# School Enrollment Rates

Compute enrollment and non enrollment rates for 3 and 4 year olds in pre-k and nursery school, linked to counties and school districts. 


In [1]:
from ambry import get_library
import censuslib.dataframe

# The CensusDataFrame has mehods for doing sums and ratios with 90% margins and
# relative standard errors. 
df_class = censuslib.dataframe.CensusDataFrame

l = get_library()
b = l.bundle('census.gov-acs-enrollment-p5ye2014-hdp')

def ca_county_pred(r):
    """Select California counties using USPS Post codes"""
    from geoid.civick import GVid
    return (r.stusab == 'ca' and GVid.parse(r.gvid, exception=False).level == 'county')

enroll = b.dep('enrollment').analysis.dataframe(ca_county_pred, df_class=df_class).set_index('gvid')

# Population under 18
u18 = b.dep('under18').analysis.dataframe(ca_county_pred, df_class=df_class).set_index('gvid')

def ca_county_pred_fp(r):
    """Select california counties using FIPS codes"""
    from geoid.civick import GVid
    return (r.statefp == 6 and GVid.parse(r.gvid, exception=False).level == 'county')

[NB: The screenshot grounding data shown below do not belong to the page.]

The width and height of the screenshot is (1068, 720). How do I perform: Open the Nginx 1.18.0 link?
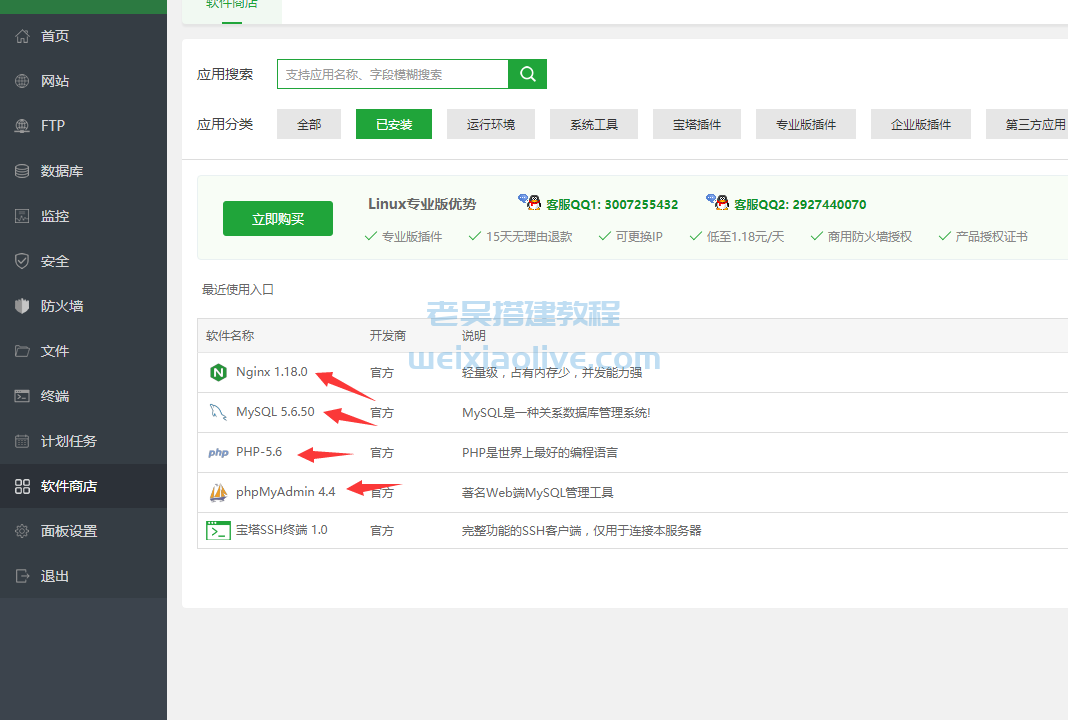pyautogui.click(x=269, y=372)
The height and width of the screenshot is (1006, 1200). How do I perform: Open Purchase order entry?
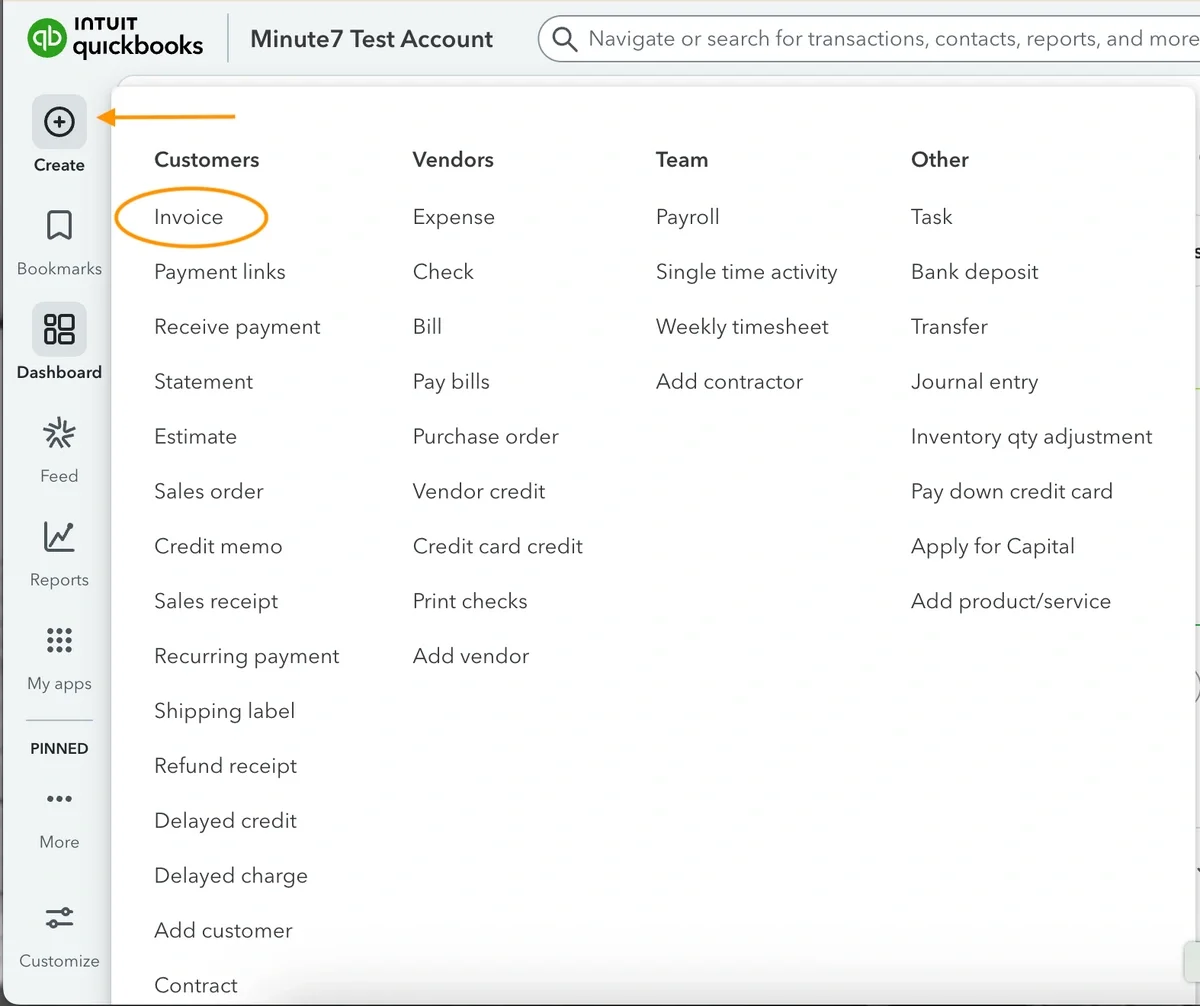[x=485, y=437]
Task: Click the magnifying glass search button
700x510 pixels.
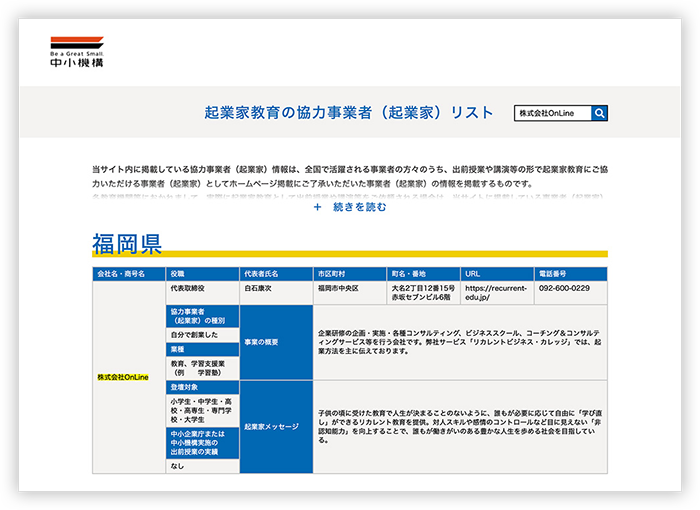Action: tap(599, 114)
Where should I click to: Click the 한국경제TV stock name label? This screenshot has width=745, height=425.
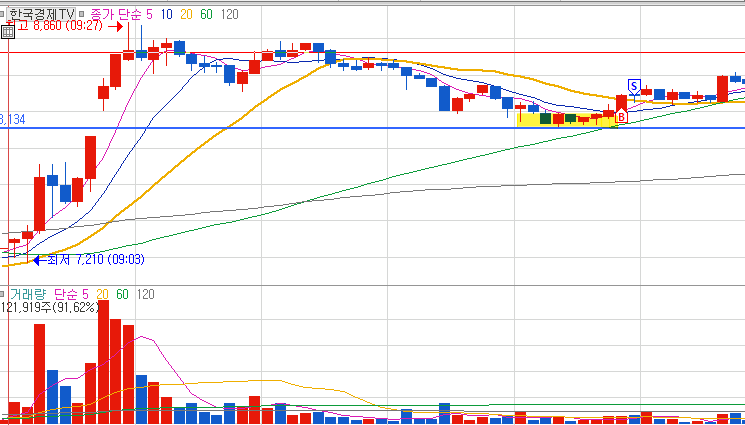[x=42, y=14]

counties = b.dep('counties').analysis.dataframe(ca_county_pred_fp, df_class=df_class)
counties['idx'] = counties.gvid
counties.set_index('idx', inplace = True)


In [2]:
# Create a new dataframe, and add the county name and state. LiveStories needs the state to trigger
# the maps display. 
df = counties[['name','gvid']].copy()
df.columns = ['county'] + list(df.columns)[1:]
df['state'] = 'CA'

# Re-name a few columns and add them to the new dataframe
df['enrolled_prek'],df['enrolled_prek_m90']  = enroll['b14001003'], enroll['b14001003_m90']
df['3to4'], df['3to4_m90'] = u18['b09001004'], u18['b09001004_m90']

df['not_enrolled_prek'] = df['3to4'] - df['enrolled_prek'
                                         ]
df['enrolled_rate'], df['enrolled_rate_m90']  = df.ratio('enrolled_prek', '3to4')
df['enrolled_rate_rse'] = df['enrolled_rate_m90'] / 1.645 / df['enrolled_rate'] * 100

df['not_enrolled_rate'] = 1.0 - df['enrolled_rate']

not_enrolled = df[['state','county','gvid','enrolled_prek','not_enrolled_prek','enrolled_rate', 
                   'not_enrolled_rate', 'enrolled_rate_m90','enrolled_rate_rse']] \
    .sort('not_enrolled_rate', ascending=False)
    
#not_enrolled.to_csv('not_enrolled_prek.csv')

not_enrolled_stable = not_enrolled[not_enrolled.enrolled_rate_rse < 30]